The biggest hurdle with instituting class action courses of action in a jurisdiction like Hong Kong is the financial ramifications of these lawsuits. In the US, lawyers can take a case on a contingency basis where clients do not pay upfront and the lawyers get compensated once the judgment is passed; US lawyers can receive up to one-third of the entire judgment if they win the case. Such a process allows the lawyers to bear the risk of losing the claim, and not the plaintiffs.

Unlike the US, Hong Kong prohibits contingency fee arrangements in contentious proceedings. Therefore, in Hong Kong, the plaintiffs will have to bear the financial risk of losing their case because the losers have to pay for the winners' costs associated with litigation, including attorneys' fees. In Hong Kong, it seems the taxpayers would bear the financial burden associated with such class action claims as these lawsuits would probably be funded through the Consumer Council's Consumer Legal Action Fund of Hong Kong.

Back in 2011, a proposed draft amendment to the People's Republic of China Civil Procedure Law recommended that "relevant authorities and social organizations" be able to file class action lawsuits to defend public interests with a focus on environmental hazards and food safety. In the past decade, less than 20 lawsuits concerning public interests have been filed and nearly all of them have focused on environmental protection. However, no decision on this proposed amendment has been made publicly available.

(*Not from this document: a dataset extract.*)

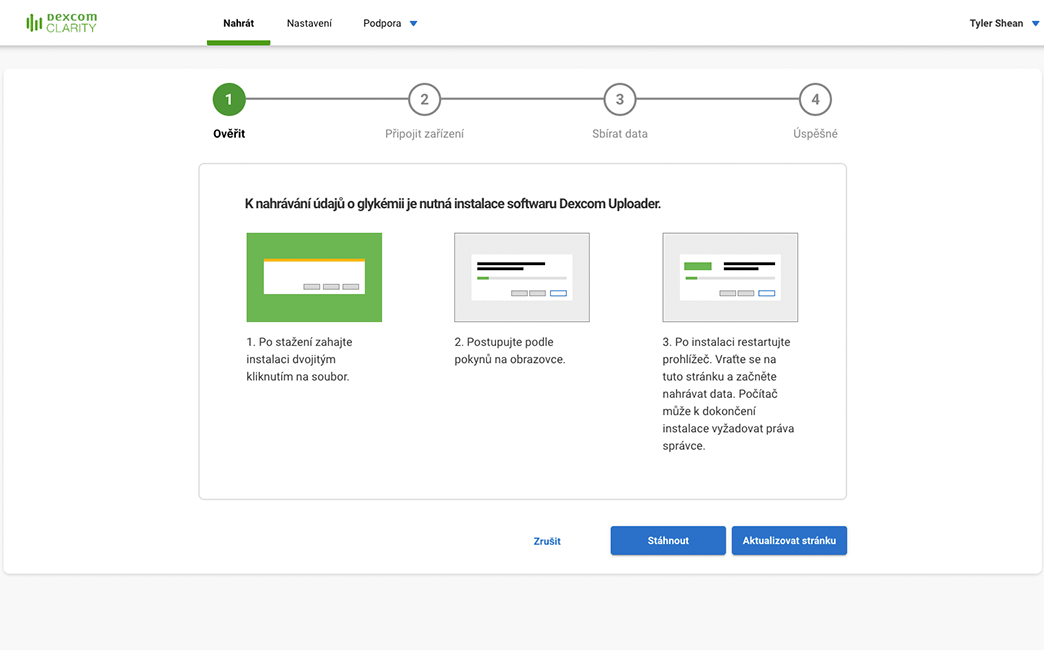Click the Zrušit link

pos(547,541)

It looks like China is following the same path as Hong Kong in providing more protection to its consumers. However, unlike Hong Kong, China allows lawyers to operate on a contingency fee arrangement. Allowing class action lawsuits will lower the burden on individual consumers and help them better fight against large corporations that -- generally speaking -- are better equipped to defend against these claims. Part of the current five-year plan aims to lessen the income inequality gap and bring up the living standards of poor Chinese, a large majority of the population. Allowing collective class action claims will enable unsophisticated and uneducated Chinese access to the legal system and justice that they may not have had before.

Punitive Damages

One of the considerations facing the NPC as it looks to update the consumer protection law is whether to begin instituting punitive damages -- that is, fines that can be imposed on defendants for creating a product or situation that can cause damage to consumers or that do not comply with national regulations, above and beyond any actual reported damages. Without the fear of punitive damages, companies have less incentive to be compliant with laws and standards because the penalty for any broken law would only be compensatory -- that is, based on the cost of the actual damages or losses endured. In China, where there is no risk of punitive damages, it currently makes more economic and business sense to deal with problems as they arise.

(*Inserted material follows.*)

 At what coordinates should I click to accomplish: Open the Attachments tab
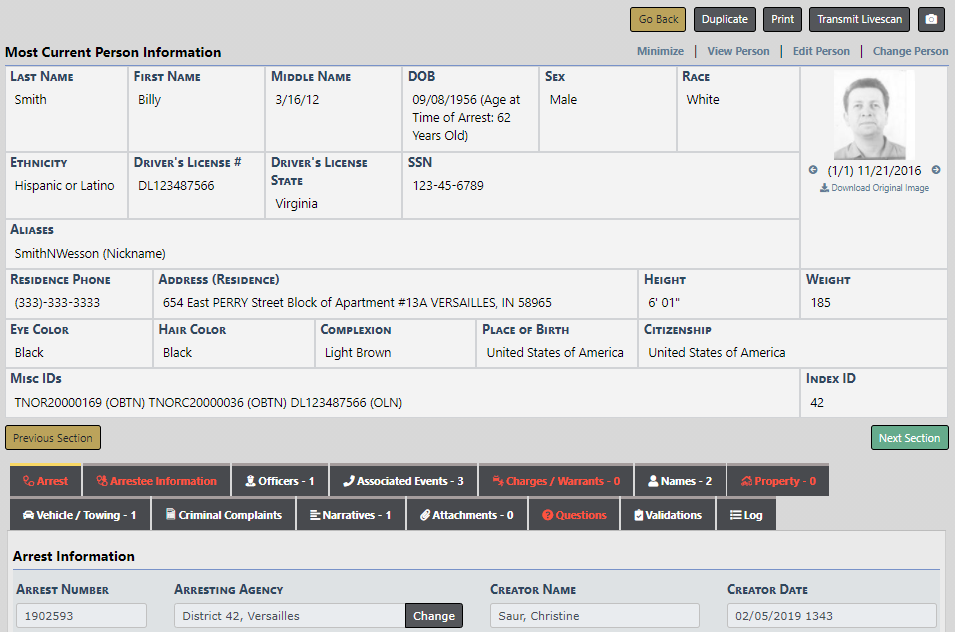tap(467, 515)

In the United States, companies live in fear of punitive damages because judgments could be a hundred times the actual damages or losses; therefore, it makes sense to make sure you are doing everything right, instead of risking a huge penalty. For example, in the case of Philip Morris USA v. Williams, the plaintiff was awarded $821,485.50 in compensatory damages and $79.5 million in punitive damages. Had it happened in China, the compensation would most likely have only been the $821,485.50.

David Hong is foreign legal counsel with King & Wood Mallesons in Shanghai. He is currently working with CRG, a multi-channel retail services company that assists retailers entering and expanding in China.